Sadık Demiröz fotoğrafı manipüle ederek ürettiği eserlerinde, gerçekte var olan nesne ve figürleri, fotoğrafın biçimsel diliyle yorumlayarak gerçeküstü çalışmalara imza atmaktadır. Fotoğrafik görüntüler izleyicide, imgesel bir kurgu yaratarak; kendi hikâyesini arayan izleyiciyi, eserin içine çeker. Sanatçı pek çok eserinde, hayatın gerçeklerine bir ayna tutarken aynı zamanda izleyiciyi kendi dünyası içinde düşündüren ve keşfe çıkaran eserler üretmektedir.

Görmek ve bakmak arasındaki en büyük farkı seçicilik olarak yorumlayan Sadık Demiröz eserlerinde fotoğrafı, kavramsal olarak ele almış ve eserlerine sembolik anlamlar yüklemiştir. Fotoğrafik görüntüleri katmanlar halinde birleştiren sanatçının fotoğrafları resimsel bir yaklaşımda ele aldığı görülmektedir.

1960 yılında İstanbul’da doğan Orhan Cem Çetin, fotoğraf alanında kendisini yetiştiren sanatçılarımızdandır. 1982 yılında Boğaziçi Üniversitesi Psikoloji Bölümü’nde lisans eğitimini tamamlayan Çetin, 2009 yılında İstanbul Bilgi Üniversitesi Görsel İletişim Tasarımı Bölümü’nde yüksek lisans eğitimini yapmıştır. Fotoğrafa alternatif yaklaşımı ile dikkat çeken sanatçı, farklı disiplinlerden sanatçılarla birlikte çok sayıda ortak projede yer almıştır (Sanal 12).

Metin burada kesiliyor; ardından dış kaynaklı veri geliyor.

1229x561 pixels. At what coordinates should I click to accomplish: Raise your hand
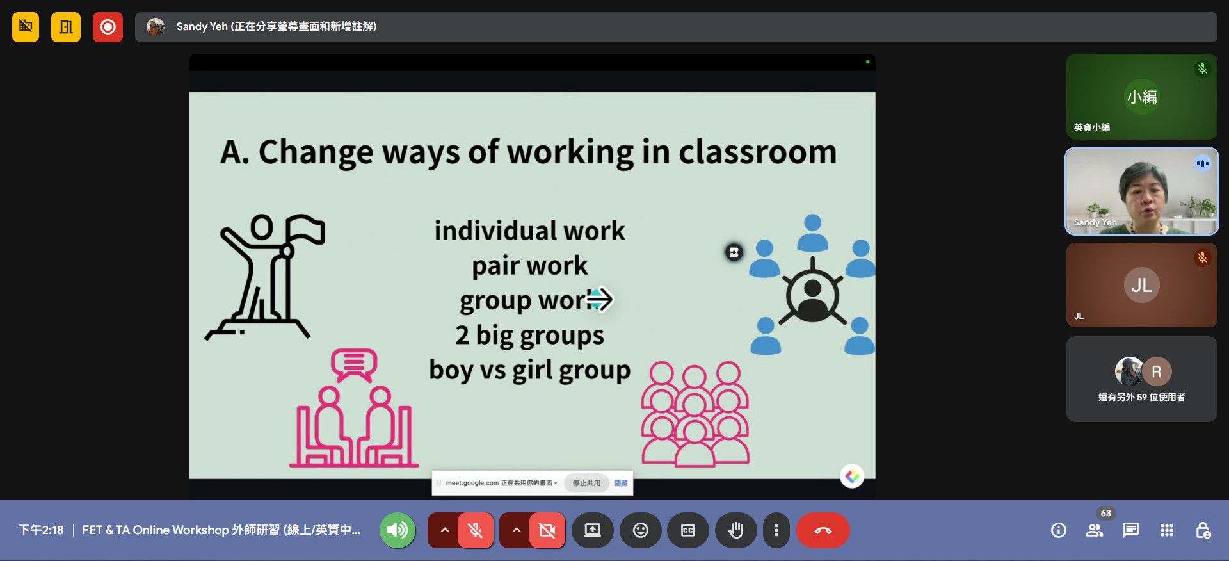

Sanatçının; “Tanıdık Şeyler, Hayalet Gemi, Renk'arnasyon, Böyle Fotoğraflar Yok, Bilet, Paranoid Polaroid, Yaklaş, Üvey Portreler, Köprü6, Fantomas, Fortuna, Komşuluk, Sahnede Bir Silah Varsa O Bir Gün Mutlaka Patlar, Kusursuzluk Zaman Alır, İstanbul Fosilleri, Yeni Çağ, Herkes İçin Duvar Kağıtları, Gümüş Gezegen, Tanrı İzin Verirse, Benimsin, Sınır Tanımayan Bitkiler, Icebound ve Sahne Arkası” gibi pek çok serisi bulunmaktadır (Sanal 13).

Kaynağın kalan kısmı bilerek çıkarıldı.